# Your objective
Rewrite the lines below, replacing "Screen dimensions" with "Display size" and keeping everything else the same. Omit the pictures from your answer.

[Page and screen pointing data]
»»
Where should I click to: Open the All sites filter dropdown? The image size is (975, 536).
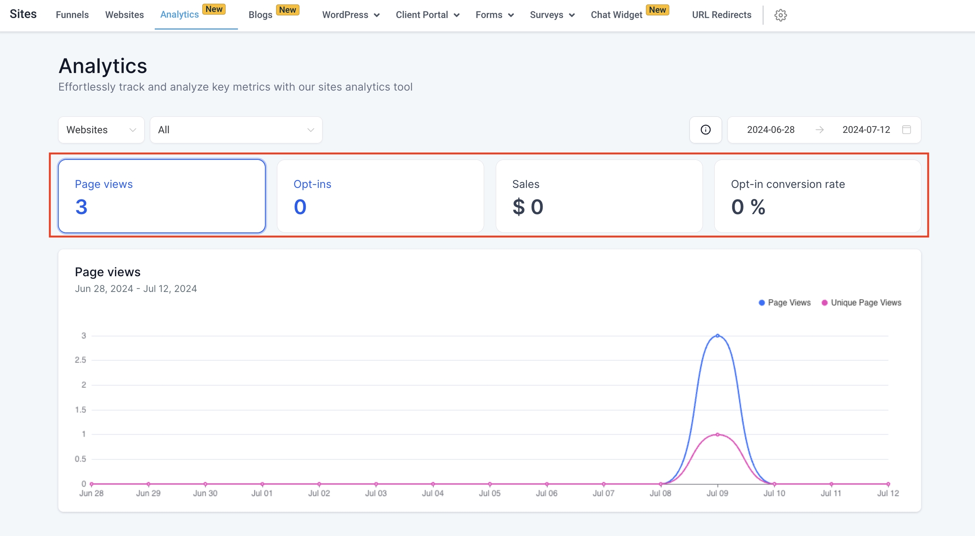click(236, 130)
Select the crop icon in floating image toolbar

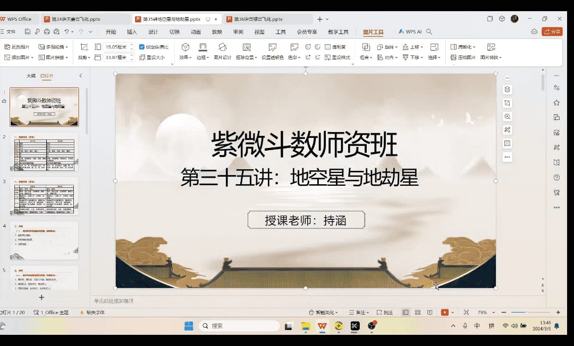coord(507,103)
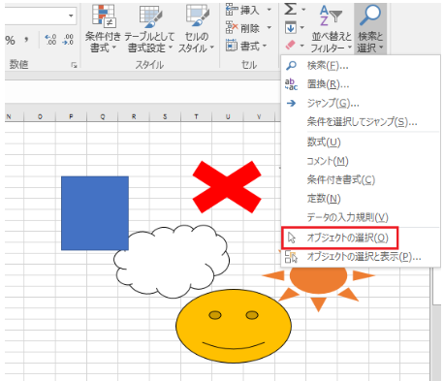Viewport: 444px width, 381px height.
Task: Click column header T
Action: [x=196, y=117]
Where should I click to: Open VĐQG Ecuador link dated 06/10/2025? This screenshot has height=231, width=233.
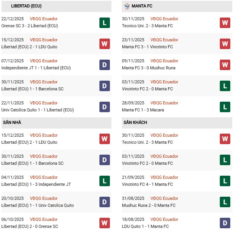tap(43, 219)
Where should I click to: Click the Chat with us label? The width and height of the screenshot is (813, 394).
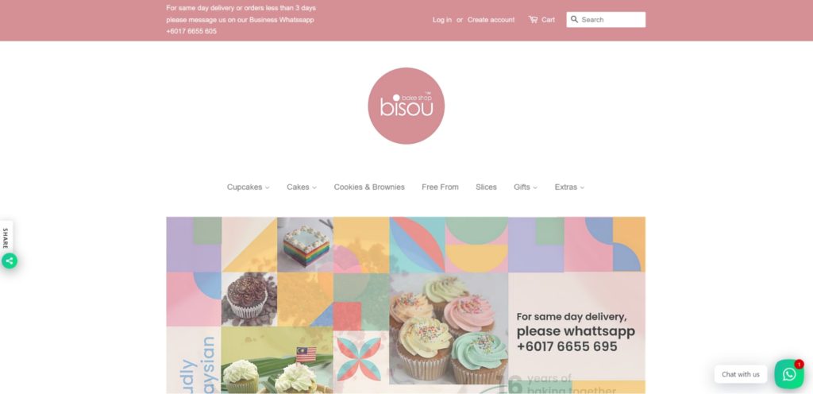[741, 374]
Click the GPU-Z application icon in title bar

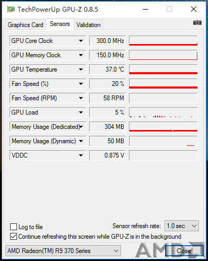point(11,9)
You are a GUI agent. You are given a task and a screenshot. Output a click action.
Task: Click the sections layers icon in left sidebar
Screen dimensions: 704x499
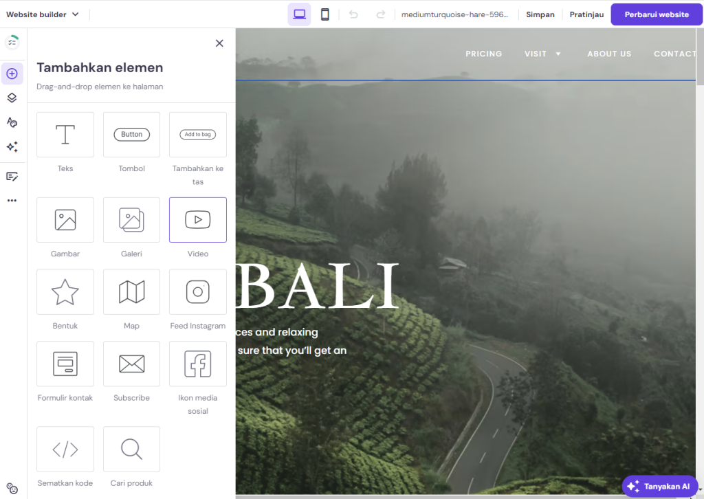[12, 98]
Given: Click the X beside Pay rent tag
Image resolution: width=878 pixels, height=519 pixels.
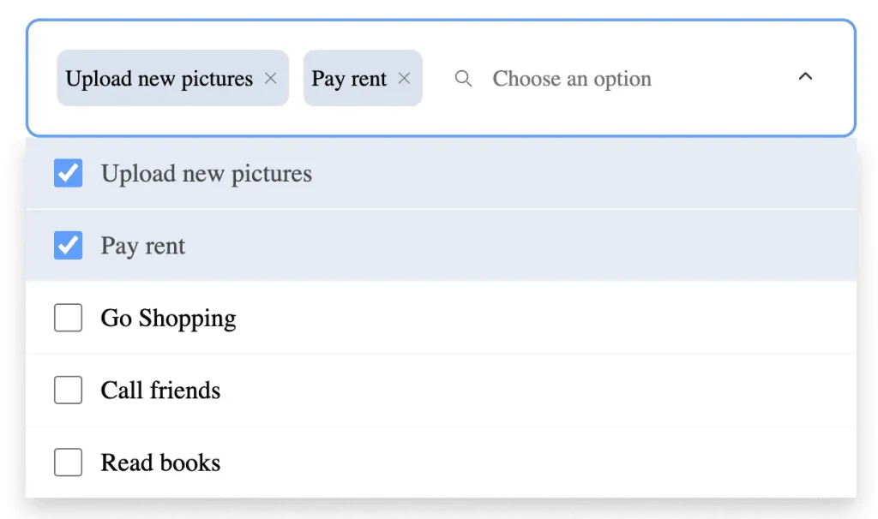Looking at the screenshot, I should pos(404,78).
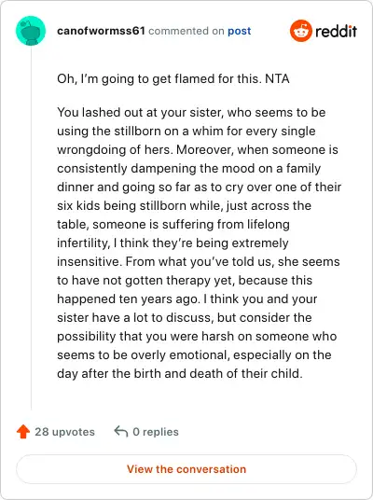Follow the blue "post" link

coord(239,32)
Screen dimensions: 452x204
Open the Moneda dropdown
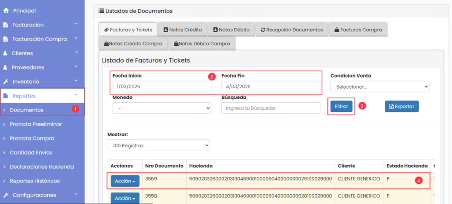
««
# Task output
Where should I click to: Open the All sites filter dropdown? The image size is (975, 536).
click(236, 130)
Select the crop icon in floating image toolbar

coord(507,103)
Viewport: 444px width, 381px height.
Task: Click column header T
Action: [x=196, y=117]
Where should I click to: Open VĐQG Ecuador link dated 06/10/2025? This screenshot has height=231, width=233.
tap(43, 219)
Where should I click to: Click the Chat with us label? The width and height of the screenshot is (813, 394).
[741, 374]
Click the GPU-Z application icon in title bar

point(11,9)
You are a GUI agent. You are given a task and a screenshot. Output a click action.
Task: Click the sections layers icon in left sidebar
Display size: 704x499
[12, 98]
Given: Click the X beside Pay rent tag
Image resolution: width=878 pixels, height=519 pixels.
Looking at the screenshot, I should pos(404,78).
Follow the blue "post" link

coord(239,32)
Display size: 452x204
Open the Moneda dropdown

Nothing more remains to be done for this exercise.